- [УСЛОВИЕ ЗАДАНИЯ]: Перепишите дословно строки, начиная со строки, где есть «Given: Click the -55 to 70 ºC value», и до строки, где есть «Action: (703, 694)», включая обе.

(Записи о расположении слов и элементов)
###
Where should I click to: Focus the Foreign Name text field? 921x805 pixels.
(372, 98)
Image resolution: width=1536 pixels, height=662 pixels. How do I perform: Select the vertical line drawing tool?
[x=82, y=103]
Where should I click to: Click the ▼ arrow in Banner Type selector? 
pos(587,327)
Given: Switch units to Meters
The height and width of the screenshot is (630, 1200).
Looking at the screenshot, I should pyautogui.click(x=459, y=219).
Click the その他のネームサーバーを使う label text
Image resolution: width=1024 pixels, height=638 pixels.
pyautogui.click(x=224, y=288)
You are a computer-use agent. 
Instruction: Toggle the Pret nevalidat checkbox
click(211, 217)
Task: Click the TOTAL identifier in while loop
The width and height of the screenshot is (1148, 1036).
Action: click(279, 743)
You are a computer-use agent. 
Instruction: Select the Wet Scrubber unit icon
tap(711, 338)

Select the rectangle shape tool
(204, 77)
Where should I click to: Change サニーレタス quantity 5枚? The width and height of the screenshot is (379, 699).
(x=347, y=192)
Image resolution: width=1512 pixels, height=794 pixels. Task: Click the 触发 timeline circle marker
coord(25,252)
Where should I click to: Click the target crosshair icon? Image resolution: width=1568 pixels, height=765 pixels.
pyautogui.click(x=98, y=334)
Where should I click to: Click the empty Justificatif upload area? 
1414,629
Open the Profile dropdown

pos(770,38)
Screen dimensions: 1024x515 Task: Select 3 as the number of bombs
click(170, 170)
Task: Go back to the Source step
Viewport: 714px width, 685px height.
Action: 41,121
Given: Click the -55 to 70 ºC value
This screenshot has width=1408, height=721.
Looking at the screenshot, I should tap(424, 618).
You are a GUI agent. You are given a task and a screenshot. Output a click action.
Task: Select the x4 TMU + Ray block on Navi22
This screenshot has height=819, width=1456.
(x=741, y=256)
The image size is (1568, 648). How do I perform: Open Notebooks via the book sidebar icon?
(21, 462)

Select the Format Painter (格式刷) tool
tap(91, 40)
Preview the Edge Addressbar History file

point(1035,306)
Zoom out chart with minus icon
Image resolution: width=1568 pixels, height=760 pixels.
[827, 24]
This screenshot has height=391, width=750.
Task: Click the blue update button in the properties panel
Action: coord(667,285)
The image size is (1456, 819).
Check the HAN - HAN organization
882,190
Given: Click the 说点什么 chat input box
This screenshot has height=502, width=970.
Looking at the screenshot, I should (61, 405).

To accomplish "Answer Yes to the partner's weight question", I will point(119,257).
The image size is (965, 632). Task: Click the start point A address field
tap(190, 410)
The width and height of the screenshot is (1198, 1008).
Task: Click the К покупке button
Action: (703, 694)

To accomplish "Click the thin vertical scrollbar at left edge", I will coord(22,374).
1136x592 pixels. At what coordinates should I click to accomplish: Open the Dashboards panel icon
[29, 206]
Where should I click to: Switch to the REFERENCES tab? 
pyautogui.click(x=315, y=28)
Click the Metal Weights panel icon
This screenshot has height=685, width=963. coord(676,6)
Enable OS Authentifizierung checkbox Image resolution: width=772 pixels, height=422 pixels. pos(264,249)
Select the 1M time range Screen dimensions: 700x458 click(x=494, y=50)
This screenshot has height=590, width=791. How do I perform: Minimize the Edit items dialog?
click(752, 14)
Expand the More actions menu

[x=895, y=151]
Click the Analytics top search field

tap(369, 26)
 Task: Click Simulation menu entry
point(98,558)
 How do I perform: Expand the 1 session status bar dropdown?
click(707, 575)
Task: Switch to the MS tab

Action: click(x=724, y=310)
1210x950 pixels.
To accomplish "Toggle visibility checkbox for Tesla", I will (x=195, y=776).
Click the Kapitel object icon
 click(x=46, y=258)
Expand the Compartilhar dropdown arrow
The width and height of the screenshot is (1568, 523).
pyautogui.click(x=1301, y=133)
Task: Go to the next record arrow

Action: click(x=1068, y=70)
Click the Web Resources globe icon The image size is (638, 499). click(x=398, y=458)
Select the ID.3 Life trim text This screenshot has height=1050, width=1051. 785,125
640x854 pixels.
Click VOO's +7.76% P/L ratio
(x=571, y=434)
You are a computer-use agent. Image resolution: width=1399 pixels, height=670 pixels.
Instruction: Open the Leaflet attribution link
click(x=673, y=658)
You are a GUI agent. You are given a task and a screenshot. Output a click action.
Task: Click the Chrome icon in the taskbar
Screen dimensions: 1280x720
###
- [РЕЗУЛЬТАТ ВЫПОЛНЕНИЯ]:
Given: Click the -55 to 70 ºC value
This screenshot has width=1408, height=721.
Looking at the screenshot, I should tap(424, 618).
You are a GUI agent. You are given a task and a screenshot. Output a click action.
Task: Select the x4 TMU + Ray block on Navi22
This screenshot has height=819, width=1456.
(x=741, y=256)
The image size is (1568, 648). How do I perform: Open Notebooks via the book sidebar icon?
(21, 462)

Select the Format Painter (格式刷) tool
tap(91, 40)
Preview the Edge Addressbar History file

point(1035,306)
Zoom out chart with minus icon
Image resolution: width=1568 pixels, height=760 pixels.
[827, 24]
This screenshot has height=391, width=750.
Task: Click the blue update button in the properties panel
Action: coord(667,285)
The image size is (1456, 819).
Check the HAN - HAN organization
882,190
Given: Click the 说点什么 chat input box
This screenshot has height=502, width=970.
Looking at the screenshot, I should (61, 405).

To accomplish "Answer Yes to the partner's weight question", I will point(119,257).
The image size is (965, 632). Task: Click the start point A address field
tap(190, 410)
The width and height of the screenshot is (1198, 1008).
Task: Click the К покупке button
Action: (703, 694)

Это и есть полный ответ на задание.